Text block:
________________________

Claggett: CO has looked at visual artists—is there something unique about visual art in terms of §512.
 
Mopsik: It’s the sheer volume. Digital artists create more works on a daily basis than any other genre. Ease of abuse. Too easy to retransmit and display images w/o attribution, to strip metadata; there’s no ease of enforcement.
 
Alisa Coleman: ABKCO Music & Records: 512 is broken. Too much time figuring out ways to find where our content is being used.  Alternate methods—we’re a small company w/ valuable content and we have to download apps to see if people are using our content. Have to search through for correlation b/t compositions and master recordings.  We have 2 people working almost constantly to police/detect.
 
JC: does the effort yield sufficient returns?
 
Coleman: Not necessarily b/c it pops up somewhere else. It’s a constant battle.
 
Richard Burgess, Am. Ass’n Independent Music: Pretty tough 15 years for music. Many services are now paying reasonably well, and streaming can make the industry recover.  B/c of people hiding behind 512, we can’t control our content to the extent we need to in order to be a good business again. We represent 100s of independent labels and more artists; most have just given up sending takedown notices.  At the lower end, simply don’t have the resources.  Even if you do, it’s whack a mole.  Particularly shocking when abuses are coming from company w/tech resources to solve this problem, as they do w/porn.  [They do? Are you sure you have SafeSearch turned off?]  We need notice and staydown, not takedown.
 
Deborah Robinson, Viacom: At Viacom, we thrive on fan engagement, but still spend lots of time, resources, $: we use multiple people, vendors, proactive measures, reactive measures—both manual and automated processes.  [? Couldn’t understand] We focus on full content; other means, numbers might be different. Room for collaboration on tech that would help with filtering or staydown.
 
JC: give us more of flavor of how much of your takedown effort is automated v. human and what interaction is?
 
Robinson: even though we have automated processes, a lot require second level manual review. We spend a great deal of time manually looking for content once the automation has identified candidates.
 
JC: do you do a first cut through automated process? 
 
Robinson: yes.  Oftentimes.
 
JC: resources to entire process?
 
Robinson: great deal of money and time: in house and vendors.
 
Claggett: focus more on full length content—is that time/resource question for prioritizing, or is that something else?
 
Robinson: b/c we want to be fair. We want fans first; provides better tolerance for fair use. Plus it takes lots of time to look at content other than full copies.
 
JC: You mean fair use review.
 
Jonathan Band, Amazon: Amazon is on multiple sides—creates and distributes award-winning content; provides platforms for others to distribute content; hosts web content, AWS leading cloud service providers; receives and sends takedowns.  Amazon feels system is working; reasonable compromise—yes, it’s burdensome to ID and find infringing content.  OTOH, it’s burdensome to respond to takedowns. But it’s better than any possible alternative. So overall the view is that it works.  Also, focusing on small creators: Amazon’s system works efficiently and effectively for small creators who feel their content is being infringed; responds expeditiously. The balance provided by the DMCA allows Amazon to offer services/infrastructure to allow small startups to provide streaming services.  New distribution models can exist thanks to 512—w/o the DMCA, those services might not exist or Amazon might not be able to allow them to use Amazon’s infrastructure. New business models have emerged and DMCA gives a framework that enables them.

________________________

Aim 1:
In the roundtable notes, how many people does ABKCO have working almost constantly to police and detect use of its content?
Aim 2:
Reproduce the roundtable notes word for word from "Deborah Robinson, Viacom: At" up to and including "to entire process?".

________________________

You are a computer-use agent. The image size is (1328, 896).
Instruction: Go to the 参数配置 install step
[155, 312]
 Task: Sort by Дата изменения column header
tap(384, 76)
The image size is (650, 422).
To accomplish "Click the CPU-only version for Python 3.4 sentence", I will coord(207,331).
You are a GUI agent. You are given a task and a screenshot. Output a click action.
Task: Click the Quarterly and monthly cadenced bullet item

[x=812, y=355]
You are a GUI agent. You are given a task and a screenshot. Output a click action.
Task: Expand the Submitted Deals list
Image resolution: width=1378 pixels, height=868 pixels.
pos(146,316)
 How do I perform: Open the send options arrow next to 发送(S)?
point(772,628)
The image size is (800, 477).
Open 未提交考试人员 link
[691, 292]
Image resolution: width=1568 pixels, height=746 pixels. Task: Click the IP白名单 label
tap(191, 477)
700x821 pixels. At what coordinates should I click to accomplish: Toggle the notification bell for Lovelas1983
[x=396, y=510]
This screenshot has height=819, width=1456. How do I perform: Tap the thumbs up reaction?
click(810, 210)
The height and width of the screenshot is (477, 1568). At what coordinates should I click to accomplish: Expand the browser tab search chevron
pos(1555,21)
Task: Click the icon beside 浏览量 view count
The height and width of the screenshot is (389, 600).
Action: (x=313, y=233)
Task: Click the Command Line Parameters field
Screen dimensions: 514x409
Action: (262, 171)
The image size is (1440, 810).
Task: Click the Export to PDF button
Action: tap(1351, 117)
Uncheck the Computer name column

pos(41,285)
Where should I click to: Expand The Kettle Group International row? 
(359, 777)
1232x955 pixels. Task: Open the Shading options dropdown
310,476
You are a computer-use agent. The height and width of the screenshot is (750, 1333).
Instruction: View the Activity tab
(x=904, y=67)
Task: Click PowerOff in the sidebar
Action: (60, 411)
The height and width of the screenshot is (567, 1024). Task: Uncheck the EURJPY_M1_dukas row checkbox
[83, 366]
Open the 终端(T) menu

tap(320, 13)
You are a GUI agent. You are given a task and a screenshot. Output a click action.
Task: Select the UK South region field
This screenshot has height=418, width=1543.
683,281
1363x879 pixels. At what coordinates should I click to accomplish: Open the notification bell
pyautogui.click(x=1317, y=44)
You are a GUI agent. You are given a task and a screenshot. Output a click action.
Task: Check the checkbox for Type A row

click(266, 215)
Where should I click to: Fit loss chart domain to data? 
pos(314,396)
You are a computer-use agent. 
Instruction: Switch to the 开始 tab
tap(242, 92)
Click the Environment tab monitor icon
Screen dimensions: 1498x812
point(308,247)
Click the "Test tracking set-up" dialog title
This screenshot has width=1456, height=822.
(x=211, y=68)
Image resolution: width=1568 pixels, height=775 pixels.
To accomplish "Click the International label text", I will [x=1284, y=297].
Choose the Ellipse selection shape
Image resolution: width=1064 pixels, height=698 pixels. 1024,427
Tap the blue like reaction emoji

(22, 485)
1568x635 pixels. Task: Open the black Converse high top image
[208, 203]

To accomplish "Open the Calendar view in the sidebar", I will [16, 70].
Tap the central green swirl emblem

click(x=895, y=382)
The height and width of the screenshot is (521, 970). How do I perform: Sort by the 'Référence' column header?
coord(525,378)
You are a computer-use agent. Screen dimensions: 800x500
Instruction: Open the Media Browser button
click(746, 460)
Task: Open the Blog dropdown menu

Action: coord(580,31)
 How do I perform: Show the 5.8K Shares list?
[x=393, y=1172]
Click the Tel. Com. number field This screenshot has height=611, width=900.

________________________

Answer 1:
Two people.

Answer 2:
Deborah Robinson, Viacom: At Viacom, we thrive on fan engagement, but still spend lots of time, resources, $: we use multiple people, vendors, proactive measures, reactive measures—both manual and automated processes.  [? Couldn’t understand] We focus on full content; other means, numbers might be different. Room for collaboration on tech that would help with filtering or staydown.
 
JC: give us more of flavor of how much of your takedown effort is automated v. human and what interaction is?
 
Robinson: even though we have automated processes, a lot require second level manual review. We spend a great deal of time manually looking for content once the automation has identified candidates.
 
JC: do you do a first cut through automated process? 
 
Robinson: yes.  Oftentimes.
 
JC: resources to entire process?